In Depth

Is Religious Education on its way out?

New report suggests replacing RE classes with ‘Religion and Worldviews’

Religious Education (RE) classes should be replaced with a course named Religion and Worldviews in order to incorporate beliefs including humanism, secularism, atheism and agnosticism, according to experts.

The number of UK schools teaching RE has declined in recent years, with less than a quarter covering the subject during the first three years of senior school. Around a third do not offer RE as an option for GCSEs.

In a bid to halt the decline, the Commission on Religious Education is suggesting “a number of changes which will see the biggest shake-up in the subject since the 1970s”, says The Independent.

The proposals are outlined in a newly published report, following a two-year consultation by the commission, which was set up by the Religious Education Council of England and Wales.

The report argues that RE should be rebranded to “reflect the complex, diverse and plural nature of worldviews”, drawing from “a range of religious, philosophical, spiritual and other approaches to life, including different traditions within Christianity, Buddhism, Hinduism, Islam, Judaism and Sikhism, non-religious worldviews and concepts including humanism, secularism, atheism and agnosticism”.

Schools “should be permitted flexibility to tailor content to local circumstances, or in the case of faith schools to provide extra teaching relevant to their creed”, the authors add.

In an article on The Conversation, Gladys Ganiel, a sociologist of religion and author of The Deconstructed Church, suggests that “explicit broadening to include worldviews appears to accommodate the rise of people of no religion in Britain”, noting that recent British Social Attitudes surveys have “found that around 50% of the population has identified as having no religion since 2009”. 

The commission’s recommendations have also been welcomed by the Church of England, while Humanists UK, a charity working on behalf of non-religious people, said the proposals “will help pupils make sense of religion and belief as it is lived today”.

However, not everyone is convinced.

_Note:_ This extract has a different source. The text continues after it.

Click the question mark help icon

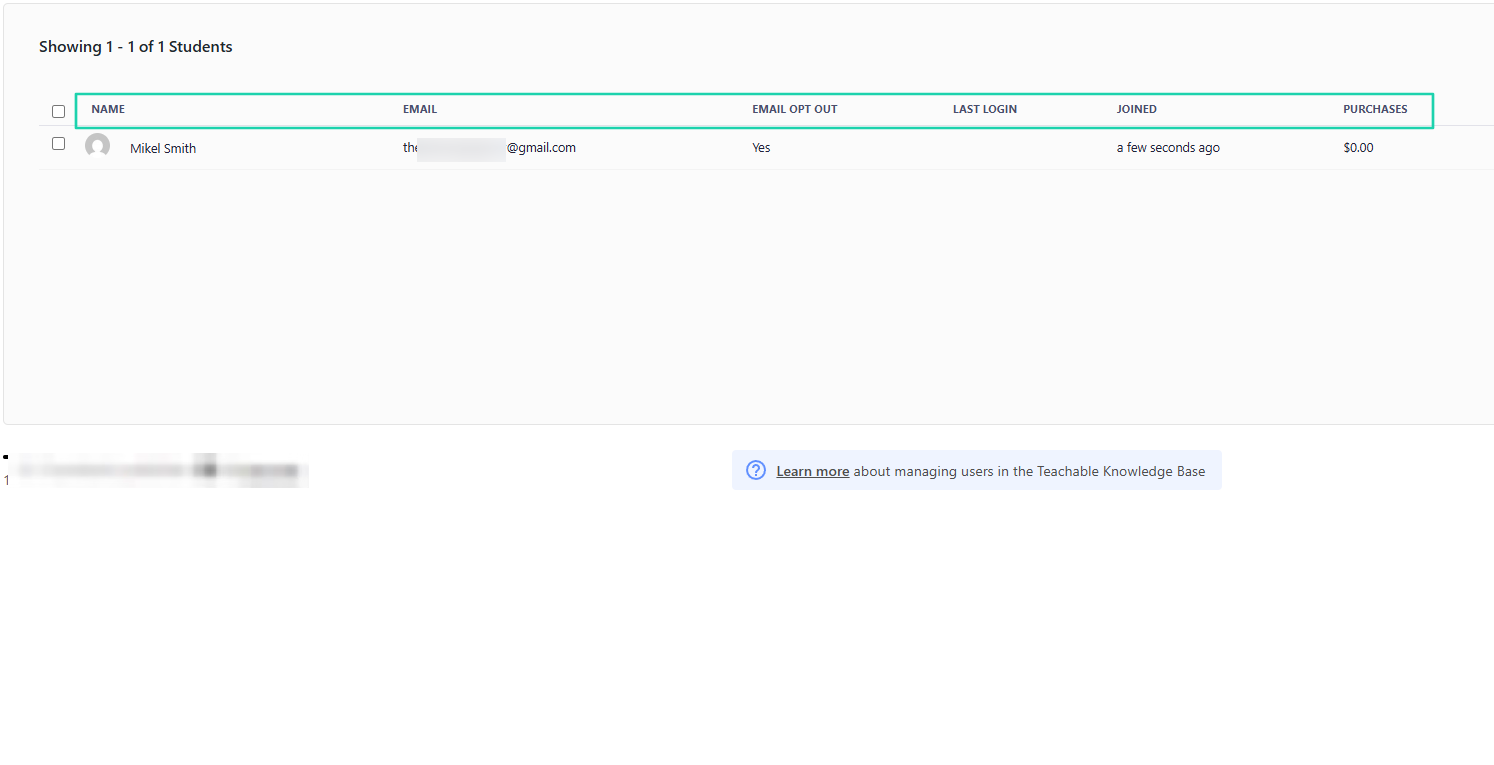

The Board of Deputies of British Jews has criticised “the dilution of religious education through the inclusion of worldviews”, adding that the report “might be seen as an attempt by those hostile to faith to push their agenda of undermining rigour in religious education at a time when faith literacy could not be more important”.

The Catholic Education Service agrees, saying that “the quality of religious education is not improved by teaching less religion”.

But Ganiel, argues that the opposite is true. She concludes: “If it is properly resourced and phased in over a reasonable period of time, Religion and Worldviews could enhance – not undermine – the teaching of religious education in Britain.”